There is one beautiful grove in Lowell,–that on Chapel Hill,–where a cluster
of fine old oaks lift their sturdy stems and green branches, in close proximity
to the crowded city, blending the cool rustle of their leaves with the din of
machinery…  Long may these oaks remain to remind us that, if there be utility in the new, there was beauty in the old, leafy Puseyites of Nature, calling us back to the past, but, like their Oxford brethren, calling in vain; for neither in polemics nor in art can we go backward in an age whose motto is ever “Onward.” 

 The population of Lowell is constituted mainly of New Englanders; but there are representatives here of almost every part of the civilized world

But of all classes of foreigners the Irish are by far the most numerous. Light-hearted, wrongheaded, impulsive, uncalculating, with an Oriental love of  hyperbole, and too often a common dislike of cold water and of that gem which the fable tells us rests at the bottom of the well, the Celtic elements of their character do not readily accommodate themselves to those of the hard, cool, self-relying Anglo-Saxon. I am free to confess to a very thorough dislike of their religious intolerance and bigotry, but am content to wait for the change that time and the attrition of new circumstances and ideas must necessarily make in this respect. Meanwhile I would strive to reverence man as man, irrespective of his birthplace. A stranger in a strange land is always to me an object of sympathy and interest. Amidst all his apparent gayety of heart and national drollery and wit, the poor Irish emigrant has sad thoughts of the “ould mother of him,” sitting lonely in her solitary cabin by the bog-side; recollections of a father’s blessing and a sister’s farewell are haunting him; a grave mound in a distant churchyard far beyond the “wide wathers” has an eternal greenness in his memory; for there, perhaps, lies a “darlint child” or a “swate crather” who once loved him. The new world is forgotten for the moment; blue Killarney and the Liffey sparkle before him, and Glendalough stretches beneath him its dark, still mirror; he sees the same evening sunshine rest upon and hallow alike with Nature’s blessing the ruins of the Seven Churches of Ireland’s apostolic age, the broken mound of the Druids, and the round towers of the Phoenician su-worshippers; pleasant and mournful recollections of his home waken within him; and the rough and seemingly careless and light-hearted laborer melts into tears. It is no light thing to abandon one’s own country and household gods. Touching and beautiful was the injunction of the prophet of the Hebrews:  “Ye shall not oppress the stranger; for ye know the heart of the stranger, seeing that ye were strangers in the land of Egypt.” 

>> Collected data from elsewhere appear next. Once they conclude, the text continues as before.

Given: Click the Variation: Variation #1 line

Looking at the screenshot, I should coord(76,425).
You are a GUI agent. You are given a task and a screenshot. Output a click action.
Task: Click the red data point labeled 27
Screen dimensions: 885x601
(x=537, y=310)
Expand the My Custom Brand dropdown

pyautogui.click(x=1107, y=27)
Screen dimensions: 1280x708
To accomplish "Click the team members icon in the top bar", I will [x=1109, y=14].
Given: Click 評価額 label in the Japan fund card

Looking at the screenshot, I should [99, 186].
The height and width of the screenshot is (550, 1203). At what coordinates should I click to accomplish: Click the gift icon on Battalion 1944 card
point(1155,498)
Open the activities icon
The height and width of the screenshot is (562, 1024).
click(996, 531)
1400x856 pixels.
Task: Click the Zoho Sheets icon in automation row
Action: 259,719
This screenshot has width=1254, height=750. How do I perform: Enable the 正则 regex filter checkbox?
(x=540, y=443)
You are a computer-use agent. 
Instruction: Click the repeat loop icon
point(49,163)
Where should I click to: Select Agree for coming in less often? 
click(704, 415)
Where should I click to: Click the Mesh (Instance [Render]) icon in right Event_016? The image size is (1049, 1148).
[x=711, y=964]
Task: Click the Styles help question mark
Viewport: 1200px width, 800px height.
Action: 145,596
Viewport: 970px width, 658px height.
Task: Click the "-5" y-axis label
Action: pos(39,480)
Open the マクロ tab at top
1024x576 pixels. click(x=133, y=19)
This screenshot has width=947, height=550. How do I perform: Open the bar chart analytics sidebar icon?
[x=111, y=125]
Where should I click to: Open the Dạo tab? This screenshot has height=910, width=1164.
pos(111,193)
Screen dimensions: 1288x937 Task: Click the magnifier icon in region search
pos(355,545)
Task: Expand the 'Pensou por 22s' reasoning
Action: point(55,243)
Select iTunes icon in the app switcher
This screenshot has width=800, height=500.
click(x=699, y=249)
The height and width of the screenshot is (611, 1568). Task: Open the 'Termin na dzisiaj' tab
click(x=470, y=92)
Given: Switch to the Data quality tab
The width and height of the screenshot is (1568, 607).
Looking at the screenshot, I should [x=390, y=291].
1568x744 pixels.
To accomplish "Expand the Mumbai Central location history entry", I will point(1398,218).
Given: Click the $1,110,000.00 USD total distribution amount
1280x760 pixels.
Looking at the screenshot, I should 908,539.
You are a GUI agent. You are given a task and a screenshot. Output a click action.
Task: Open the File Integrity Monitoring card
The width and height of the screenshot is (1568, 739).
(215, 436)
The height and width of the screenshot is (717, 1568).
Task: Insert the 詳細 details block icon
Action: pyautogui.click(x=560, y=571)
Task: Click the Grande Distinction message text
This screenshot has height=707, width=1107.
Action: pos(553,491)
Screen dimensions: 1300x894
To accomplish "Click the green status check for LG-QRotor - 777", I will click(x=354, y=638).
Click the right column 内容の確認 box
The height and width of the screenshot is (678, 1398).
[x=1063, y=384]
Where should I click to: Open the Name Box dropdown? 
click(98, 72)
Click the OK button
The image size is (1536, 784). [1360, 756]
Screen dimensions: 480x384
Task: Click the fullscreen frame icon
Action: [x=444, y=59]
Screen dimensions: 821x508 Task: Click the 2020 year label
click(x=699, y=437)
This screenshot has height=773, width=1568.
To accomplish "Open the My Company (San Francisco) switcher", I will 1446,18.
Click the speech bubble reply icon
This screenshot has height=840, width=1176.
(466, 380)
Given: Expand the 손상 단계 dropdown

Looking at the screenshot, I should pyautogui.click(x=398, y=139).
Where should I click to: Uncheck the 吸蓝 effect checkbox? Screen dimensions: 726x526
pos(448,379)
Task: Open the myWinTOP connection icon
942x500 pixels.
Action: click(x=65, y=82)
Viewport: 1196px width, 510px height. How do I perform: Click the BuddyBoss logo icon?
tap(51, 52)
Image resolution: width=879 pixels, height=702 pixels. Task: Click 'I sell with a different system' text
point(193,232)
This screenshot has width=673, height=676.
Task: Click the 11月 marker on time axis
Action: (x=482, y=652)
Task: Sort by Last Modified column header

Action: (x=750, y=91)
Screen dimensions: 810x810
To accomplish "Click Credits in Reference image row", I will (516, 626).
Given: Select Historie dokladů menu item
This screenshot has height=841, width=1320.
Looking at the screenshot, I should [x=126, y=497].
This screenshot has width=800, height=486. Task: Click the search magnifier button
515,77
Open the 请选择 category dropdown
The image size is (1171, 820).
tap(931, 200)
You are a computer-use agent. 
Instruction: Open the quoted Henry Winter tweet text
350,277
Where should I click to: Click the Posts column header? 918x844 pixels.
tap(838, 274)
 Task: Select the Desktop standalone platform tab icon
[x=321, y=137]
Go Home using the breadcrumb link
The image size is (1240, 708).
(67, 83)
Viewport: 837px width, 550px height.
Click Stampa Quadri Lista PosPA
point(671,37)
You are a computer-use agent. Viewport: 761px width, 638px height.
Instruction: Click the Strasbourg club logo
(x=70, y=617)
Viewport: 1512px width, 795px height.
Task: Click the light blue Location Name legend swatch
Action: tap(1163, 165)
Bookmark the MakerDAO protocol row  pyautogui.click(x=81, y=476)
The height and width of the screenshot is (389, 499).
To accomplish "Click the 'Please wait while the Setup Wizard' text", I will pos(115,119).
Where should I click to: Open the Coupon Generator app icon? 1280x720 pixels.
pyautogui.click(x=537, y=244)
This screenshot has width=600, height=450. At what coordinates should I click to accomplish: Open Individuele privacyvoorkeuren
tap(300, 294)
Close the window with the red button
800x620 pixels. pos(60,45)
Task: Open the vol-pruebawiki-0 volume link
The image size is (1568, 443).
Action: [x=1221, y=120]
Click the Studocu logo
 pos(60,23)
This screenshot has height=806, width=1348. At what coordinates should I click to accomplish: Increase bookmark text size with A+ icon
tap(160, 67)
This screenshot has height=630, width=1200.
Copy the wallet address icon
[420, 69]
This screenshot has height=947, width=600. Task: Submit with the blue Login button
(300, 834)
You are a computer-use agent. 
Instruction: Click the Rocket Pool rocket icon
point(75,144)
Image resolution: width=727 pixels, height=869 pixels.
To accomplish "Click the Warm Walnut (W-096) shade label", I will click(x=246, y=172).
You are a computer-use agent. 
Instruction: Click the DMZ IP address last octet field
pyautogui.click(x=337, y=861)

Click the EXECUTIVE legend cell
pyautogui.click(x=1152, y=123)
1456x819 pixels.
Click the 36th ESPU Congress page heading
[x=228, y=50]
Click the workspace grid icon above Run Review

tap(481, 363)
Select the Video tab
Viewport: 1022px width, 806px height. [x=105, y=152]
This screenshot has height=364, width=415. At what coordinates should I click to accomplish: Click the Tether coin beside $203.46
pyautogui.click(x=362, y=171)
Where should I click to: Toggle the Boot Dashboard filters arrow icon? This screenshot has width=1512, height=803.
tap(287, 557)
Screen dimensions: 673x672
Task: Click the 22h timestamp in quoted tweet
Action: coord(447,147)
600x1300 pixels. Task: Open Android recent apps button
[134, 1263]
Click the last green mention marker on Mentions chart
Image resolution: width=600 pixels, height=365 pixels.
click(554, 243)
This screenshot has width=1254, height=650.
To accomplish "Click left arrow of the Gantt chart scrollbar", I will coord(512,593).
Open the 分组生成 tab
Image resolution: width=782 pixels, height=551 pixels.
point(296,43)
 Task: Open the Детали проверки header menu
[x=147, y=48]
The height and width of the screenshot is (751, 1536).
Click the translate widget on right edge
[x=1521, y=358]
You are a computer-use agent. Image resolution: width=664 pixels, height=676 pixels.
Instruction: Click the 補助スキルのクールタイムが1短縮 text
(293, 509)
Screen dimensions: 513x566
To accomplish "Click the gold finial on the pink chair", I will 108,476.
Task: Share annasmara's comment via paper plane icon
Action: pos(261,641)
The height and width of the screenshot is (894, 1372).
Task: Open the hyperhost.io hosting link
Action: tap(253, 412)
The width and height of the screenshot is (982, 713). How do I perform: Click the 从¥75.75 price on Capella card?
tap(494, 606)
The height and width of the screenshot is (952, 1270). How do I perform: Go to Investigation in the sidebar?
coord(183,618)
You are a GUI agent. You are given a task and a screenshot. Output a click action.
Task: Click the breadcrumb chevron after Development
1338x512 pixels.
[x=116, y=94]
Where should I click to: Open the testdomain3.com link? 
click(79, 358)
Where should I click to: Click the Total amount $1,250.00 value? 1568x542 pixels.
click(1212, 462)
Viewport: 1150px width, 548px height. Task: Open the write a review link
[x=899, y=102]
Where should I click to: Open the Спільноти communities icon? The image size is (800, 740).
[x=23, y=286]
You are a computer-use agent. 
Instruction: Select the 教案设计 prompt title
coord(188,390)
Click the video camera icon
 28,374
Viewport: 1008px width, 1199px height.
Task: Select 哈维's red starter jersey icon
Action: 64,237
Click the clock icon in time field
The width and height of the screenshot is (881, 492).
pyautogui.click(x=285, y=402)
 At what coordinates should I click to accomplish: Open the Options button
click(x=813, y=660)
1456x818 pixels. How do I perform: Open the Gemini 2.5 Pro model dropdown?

Taken from an exerpt on the UML/Center for Lowell History website here:

3 Responses to In the Merrimack Valley: John Greenleaf Whittier in Lowell

  1. KMurphy says:

    “There is one beautiful grove in Lowell,–that on Chapel Hill,–where a cluster
    of fine old oaks lift their sturdy stems and green branches, in close proximity
    to the crowded city, blending the cool rustle of their leaves with the din of

    Does anyone know where “Chapel Hill” is? “in close proximity to the crowded city” does anyone know if maybe it is Lucy Larcom Park…over by the highschool?

    Thank you for posting this…..Kkeefe-murphy

  2. Marie says:

    KM – I’m not sure what site Whittier had in mind but I think that the area up off Gorham Street near the Superior Court House is called Chapel Hill by some.

  3. Paul Marion says:

    Yes, Chapel Hill is part of what is now known as the Back Central neighborhood. In the 1980s the City planning office, I believe, published a booklet, a guide to the architecture in the Chapel Hill section. I looked and cannot find it on the web as a digital document, but I’m pretty sure there is a hard copy at the UMass Lowell Center for Lowell History or in the National Park research library in Lowell.